The island’s proximity to the Philippine Deep, coupled with the huge swells of the Pacific is what gives Siargao its world class waves, attracting surfers from all over the world. In fact one enamored surfer from Australia has begun building a resort in one popular surf spot called Cloud 9 in General Luna, not far from Pansukian. But as I’ve found out through the years, a visit to Siargao at nearly any time yields the same kind of exhalation.

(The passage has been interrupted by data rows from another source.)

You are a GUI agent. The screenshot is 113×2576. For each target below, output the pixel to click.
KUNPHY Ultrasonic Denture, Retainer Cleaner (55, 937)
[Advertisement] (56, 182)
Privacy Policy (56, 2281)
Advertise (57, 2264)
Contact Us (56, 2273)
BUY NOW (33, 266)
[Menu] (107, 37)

Tourism has seeped its way into the area, thanks mostly to surfing (or no thanks depending on your perspective) but from the looks of it, modish restaurants, and spas are still along way coming. The developments in the island are mostly of the small-town variety and have not made a dent on Siargao’s homey charm. While making a name from surfing, it offers so much more, like charming islets, mangrove swamps, caves and some of the country’s best white sand beaches. What is truly wondrous about this place as I always enjoyed discovering to my every visit is that it has some of the very best of God’s gift to the country: coral reefs, powdery white sand beaches, lagoons with water colored an aquamarine hue so striking it seems to jump at your face, mangrove rivers, rice fields, rainforests, abundant marine resources, exotic flora and fauna.
The more luxurious accommodation can be had at neighboring Pansukian beach resort, dubbed by international design magazine as one of the best resorts in Asia. Each of the resort’s 10 guest cottages is put together in concrete, darkwood, treated bamboo and other natural materials as well in what can only be described as an amalgam of the best in Asian design. The cottages are roomy, with large beds, spacious bathrooms, and natural air-conditioning. The bigger rooms have a relaxing veranda. The resort gives you the impression that guests of the resort are mostly world-weary, well – traveled individuals who comes to the resort wanting nothing more than to kick off their shoes and walk barefoot through the soft silky white sands and of course visit the postcard-pretty islands nearby.
Here, one may find limestone rocks covered with foliage that spring from shimmering clear bluegreen waters as well as stingless jellyfish similar to those that can be found in Palau Islands in Micronesia .Diving through the surface of this underground lagoon where the sun’s rays rebound across the domed walls leaves even the most jaded beach bum breathless.
Food spread throughout my visit was all the freshest catch and ingredients of the day – move over organic farming! We had grilled seafood specialties, squids, kinilaw and the freshest crabs harvested in the island. All prepared by the island’s local cooks. Truly a meal, not to be forgotten!
Then there’s the island’s people – not just the local ones but fellow visitors, local surfers from all over the country, as well as foreign ones from as far as Germany, Austria and Switzerland, who have been touched by the island. To walk around and hear various calls of “when did you get in?” and “where are you staying?” to see the kids who only a few years back were smaller and are now tall young teens – adds to the enhancement of being there.
Once you’ve been touched by Siargao’s brand of magic, it is not hard to imagine how such a distant island has managed to capture your heart. With all these experiences, how can you leave the islands of Surigao? I’ll definitely come back to this Island of adventure!